* _DO THIS_
Rewrite the rows from the line with "Select Michigan from the region list" up to and including the line with "tap(813, 634)", replacing "region list" with "state list" and changing nothing else.

## START

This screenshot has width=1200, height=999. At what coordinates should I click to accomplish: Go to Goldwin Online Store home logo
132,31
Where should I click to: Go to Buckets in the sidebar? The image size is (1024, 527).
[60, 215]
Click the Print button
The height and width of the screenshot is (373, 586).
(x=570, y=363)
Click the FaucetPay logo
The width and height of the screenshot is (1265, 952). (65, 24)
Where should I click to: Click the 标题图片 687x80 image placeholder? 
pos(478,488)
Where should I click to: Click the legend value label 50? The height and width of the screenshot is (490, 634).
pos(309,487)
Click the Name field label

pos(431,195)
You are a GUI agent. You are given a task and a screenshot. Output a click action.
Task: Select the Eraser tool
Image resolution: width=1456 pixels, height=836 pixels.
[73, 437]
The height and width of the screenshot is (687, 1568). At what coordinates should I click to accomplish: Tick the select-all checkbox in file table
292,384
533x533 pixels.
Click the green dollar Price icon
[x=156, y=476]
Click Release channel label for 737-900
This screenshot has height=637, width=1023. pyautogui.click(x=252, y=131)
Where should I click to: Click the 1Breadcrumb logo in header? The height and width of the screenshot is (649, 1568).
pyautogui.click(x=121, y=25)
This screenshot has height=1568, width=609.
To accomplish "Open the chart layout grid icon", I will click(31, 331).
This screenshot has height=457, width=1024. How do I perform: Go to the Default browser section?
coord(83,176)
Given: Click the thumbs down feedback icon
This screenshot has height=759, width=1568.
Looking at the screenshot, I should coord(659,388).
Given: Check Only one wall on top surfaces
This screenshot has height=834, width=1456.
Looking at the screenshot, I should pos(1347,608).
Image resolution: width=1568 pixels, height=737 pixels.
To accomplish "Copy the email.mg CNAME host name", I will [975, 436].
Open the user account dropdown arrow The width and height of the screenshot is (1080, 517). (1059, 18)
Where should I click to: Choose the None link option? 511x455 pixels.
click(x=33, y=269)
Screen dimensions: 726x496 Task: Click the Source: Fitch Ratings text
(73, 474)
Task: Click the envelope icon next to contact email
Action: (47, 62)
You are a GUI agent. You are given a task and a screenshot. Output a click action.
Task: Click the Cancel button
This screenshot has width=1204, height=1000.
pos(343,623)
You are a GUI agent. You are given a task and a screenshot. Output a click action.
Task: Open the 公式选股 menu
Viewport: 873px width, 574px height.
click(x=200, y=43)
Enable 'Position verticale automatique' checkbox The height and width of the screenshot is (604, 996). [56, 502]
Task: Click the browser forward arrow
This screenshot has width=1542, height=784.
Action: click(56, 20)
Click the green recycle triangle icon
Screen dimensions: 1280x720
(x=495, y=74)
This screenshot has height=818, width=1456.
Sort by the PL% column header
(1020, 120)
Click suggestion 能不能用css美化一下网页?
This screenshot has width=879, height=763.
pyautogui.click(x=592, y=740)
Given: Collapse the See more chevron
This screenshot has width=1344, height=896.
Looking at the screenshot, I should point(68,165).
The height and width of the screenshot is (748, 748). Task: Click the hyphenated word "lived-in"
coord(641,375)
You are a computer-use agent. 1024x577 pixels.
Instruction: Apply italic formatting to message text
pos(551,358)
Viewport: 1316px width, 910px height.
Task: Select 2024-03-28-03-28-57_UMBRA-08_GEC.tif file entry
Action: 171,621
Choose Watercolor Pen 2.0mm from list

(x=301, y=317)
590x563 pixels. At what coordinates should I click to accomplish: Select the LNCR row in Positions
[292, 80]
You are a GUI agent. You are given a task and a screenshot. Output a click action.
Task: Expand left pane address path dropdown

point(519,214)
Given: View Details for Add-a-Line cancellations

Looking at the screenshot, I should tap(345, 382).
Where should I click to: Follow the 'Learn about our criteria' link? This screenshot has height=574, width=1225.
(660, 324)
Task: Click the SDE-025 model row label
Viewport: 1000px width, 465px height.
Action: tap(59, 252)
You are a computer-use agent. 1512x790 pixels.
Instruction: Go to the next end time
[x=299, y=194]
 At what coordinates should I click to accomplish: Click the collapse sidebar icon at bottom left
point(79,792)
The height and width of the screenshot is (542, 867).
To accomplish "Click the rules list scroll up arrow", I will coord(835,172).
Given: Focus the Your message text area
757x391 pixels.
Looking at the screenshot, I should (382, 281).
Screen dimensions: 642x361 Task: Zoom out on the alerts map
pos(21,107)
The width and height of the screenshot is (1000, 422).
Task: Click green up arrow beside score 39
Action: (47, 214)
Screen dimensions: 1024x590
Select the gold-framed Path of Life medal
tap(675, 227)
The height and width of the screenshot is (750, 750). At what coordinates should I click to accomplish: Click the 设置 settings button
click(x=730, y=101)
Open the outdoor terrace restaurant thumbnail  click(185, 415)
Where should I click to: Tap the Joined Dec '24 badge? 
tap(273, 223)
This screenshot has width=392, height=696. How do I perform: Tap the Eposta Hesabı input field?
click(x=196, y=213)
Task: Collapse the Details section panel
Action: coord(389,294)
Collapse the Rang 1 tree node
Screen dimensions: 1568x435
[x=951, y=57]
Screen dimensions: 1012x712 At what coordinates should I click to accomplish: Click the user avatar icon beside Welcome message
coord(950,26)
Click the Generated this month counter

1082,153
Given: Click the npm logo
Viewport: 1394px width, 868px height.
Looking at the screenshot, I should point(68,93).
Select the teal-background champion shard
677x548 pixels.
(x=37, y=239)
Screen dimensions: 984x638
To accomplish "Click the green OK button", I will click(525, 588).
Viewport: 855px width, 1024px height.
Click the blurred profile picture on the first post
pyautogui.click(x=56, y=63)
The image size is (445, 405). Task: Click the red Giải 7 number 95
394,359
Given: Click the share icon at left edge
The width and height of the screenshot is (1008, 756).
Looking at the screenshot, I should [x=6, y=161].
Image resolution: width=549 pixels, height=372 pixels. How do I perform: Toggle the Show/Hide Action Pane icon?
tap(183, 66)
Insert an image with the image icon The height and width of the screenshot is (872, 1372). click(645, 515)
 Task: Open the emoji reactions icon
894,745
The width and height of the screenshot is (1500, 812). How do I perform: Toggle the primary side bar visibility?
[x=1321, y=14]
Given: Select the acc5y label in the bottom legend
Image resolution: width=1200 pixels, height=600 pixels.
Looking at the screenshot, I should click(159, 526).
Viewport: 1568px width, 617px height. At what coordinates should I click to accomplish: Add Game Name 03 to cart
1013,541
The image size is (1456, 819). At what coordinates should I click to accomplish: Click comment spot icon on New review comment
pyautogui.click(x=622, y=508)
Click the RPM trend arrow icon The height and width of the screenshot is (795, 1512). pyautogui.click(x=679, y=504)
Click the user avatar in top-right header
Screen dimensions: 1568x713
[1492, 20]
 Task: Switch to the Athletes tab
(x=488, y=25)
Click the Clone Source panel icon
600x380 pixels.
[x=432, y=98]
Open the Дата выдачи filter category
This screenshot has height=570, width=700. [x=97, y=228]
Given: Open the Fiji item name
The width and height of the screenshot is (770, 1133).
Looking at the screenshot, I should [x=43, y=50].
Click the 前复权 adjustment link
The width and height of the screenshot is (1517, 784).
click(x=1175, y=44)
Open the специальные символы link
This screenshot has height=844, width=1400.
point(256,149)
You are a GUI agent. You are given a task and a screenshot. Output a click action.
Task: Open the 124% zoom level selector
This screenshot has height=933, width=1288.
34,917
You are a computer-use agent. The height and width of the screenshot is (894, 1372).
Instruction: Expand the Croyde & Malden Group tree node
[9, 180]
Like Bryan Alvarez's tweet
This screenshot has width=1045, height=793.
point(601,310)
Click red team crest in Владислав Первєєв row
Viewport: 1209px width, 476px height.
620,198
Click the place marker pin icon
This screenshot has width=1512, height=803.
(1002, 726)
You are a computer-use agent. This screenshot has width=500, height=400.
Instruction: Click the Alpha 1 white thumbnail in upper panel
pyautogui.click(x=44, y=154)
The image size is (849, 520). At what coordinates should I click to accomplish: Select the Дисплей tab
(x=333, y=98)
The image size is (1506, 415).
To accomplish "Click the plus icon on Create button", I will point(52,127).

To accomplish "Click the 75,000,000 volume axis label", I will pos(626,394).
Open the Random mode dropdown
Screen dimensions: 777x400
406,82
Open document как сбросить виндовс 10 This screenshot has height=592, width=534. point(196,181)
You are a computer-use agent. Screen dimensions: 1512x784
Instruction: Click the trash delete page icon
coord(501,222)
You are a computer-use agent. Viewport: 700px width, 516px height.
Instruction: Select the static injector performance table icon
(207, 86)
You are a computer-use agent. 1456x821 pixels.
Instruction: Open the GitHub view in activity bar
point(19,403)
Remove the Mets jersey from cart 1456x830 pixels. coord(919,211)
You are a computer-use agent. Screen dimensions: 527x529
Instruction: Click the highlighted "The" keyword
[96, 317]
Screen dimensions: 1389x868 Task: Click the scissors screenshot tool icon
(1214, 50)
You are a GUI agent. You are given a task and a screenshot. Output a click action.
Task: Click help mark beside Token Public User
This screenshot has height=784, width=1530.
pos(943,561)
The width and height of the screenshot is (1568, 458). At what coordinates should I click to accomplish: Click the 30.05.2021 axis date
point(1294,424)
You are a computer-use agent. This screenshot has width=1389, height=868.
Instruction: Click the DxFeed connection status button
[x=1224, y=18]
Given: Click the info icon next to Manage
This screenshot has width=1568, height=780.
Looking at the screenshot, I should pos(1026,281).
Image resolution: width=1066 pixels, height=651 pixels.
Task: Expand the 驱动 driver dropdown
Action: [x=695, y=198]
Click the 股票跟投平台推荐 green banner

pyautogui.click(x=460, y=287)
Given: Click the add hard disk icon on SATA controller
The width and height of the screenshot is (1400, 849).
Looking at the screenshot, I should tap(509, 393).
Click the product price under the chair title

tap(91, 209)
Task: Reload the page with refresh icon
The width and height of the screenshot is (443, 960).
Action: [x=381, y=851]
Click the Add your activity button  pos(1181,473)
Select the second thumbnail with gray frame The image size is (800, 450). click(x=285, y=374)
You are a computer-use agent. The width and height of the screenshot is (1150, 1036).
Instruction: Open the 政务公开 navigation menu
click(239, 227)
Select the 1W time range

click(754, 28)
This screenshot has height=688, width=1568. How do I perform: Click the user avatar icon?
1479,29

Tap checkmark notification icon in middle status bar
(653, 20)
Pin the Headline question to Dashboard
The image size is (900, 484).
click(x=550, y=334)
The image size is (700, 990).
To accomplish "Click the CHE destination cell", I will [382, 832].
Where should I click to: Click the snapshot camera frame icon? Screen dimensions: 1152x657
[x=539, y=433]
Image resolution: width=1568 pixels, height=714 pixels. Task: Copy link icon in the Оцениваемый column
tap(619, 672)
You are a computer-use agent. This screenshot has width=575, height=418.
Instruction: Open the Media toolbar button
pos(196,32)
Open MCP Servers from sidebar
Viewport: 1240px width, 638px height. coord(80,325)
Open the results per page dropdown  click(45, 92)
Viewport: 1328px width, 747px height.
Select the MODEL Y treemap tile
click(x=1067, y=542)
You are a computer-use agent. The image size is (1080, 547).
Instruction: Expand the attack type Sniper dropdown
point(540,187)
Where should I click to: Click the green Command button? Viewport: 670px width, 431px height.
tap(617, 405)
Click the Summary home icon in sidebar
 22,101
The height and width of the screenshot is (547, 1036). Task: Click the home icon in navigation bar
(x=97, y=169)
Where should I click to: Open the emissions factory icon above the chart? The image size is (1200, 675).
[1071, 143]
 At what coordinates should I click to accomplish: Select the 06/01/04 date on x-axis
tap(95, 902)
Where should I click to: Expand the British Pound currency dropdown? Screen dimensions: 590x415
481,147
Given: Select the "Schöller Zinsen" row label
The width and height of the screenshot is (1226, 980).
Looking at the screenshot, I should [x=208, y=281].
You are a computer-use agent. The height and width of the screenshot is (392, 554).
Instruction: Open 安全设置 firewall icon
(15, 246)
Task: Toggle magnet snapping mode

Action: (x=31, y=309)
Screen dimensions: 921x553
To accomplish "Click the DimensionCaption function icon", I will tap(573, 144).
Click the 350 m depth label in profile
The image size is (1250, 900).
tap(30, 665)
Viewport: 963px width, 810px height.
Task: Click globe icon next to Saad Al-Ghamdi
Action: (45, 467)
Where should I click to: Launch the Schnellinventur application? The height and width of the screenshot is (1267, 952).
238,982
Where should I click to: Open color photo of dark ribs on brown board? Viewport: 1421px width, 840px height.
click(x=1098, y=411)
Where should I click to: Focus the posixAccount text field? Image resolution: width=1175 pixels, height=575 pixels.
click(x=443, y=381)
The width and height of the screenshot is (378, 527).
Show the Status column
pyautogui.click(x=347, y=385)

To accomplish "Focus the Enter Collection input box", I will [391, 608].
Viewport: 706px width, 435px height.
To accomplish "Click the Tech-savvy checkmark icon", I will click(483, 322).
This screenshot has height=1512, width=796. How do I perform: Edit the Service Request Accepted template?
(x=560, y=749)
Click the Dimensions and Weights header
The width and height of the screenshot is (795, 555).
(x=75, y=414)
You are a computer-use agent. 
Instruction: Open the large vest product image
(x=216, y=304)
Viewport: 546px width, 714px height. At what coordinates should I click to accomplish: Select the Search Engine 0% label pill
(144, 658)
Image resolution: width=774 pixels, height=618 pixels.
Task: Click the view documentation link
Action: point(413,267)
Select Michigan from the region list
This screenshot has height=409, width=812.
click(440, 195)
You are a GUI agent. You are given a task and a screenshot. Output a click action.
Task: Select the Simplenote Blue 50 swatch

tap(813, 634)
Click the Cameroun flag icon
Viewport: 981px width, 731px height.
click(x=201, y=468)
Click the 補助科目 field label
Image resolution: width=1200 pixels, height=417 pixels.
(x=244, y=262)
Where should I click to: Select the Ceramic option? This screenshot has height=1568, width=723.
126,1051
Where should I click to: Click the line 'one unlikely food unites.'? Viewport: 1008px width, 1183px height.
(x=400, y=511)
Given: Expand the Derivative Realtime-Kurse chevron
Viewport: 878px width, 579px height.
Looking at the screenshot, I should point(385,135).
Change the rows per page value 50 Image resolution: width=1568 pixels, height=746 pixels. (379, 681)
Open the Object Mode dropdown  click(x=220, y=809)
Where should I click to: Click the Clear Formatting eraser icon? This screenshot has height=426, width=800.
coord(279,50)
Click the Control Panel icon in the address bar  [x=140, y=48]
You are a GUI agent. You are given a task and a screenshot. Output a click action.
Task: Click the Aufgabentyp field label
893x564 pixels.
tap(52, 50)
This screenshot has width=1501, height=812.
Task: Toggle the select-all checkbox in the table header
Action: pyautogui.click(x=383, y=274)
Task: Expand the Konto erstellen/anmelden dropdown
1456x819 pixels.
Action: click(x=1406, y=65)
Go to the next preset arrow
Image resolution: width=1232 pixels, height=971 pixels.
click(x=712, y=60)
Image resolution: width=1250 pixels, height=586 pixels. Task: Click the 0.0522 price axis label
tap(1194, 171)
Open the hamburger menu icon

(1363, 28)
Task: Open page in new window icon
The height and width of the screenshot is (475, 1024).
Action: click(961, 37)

## END

* _EXERCISE SOLUTION_
Select Michigan from the state list
This screenshot has height=409, width=812.
click(440, 195)
You are a GUI agent. You are given a task and a screenshot. Output a click action.
Task: Select the Simplenote Blue 50 swatch

tap(813, 634)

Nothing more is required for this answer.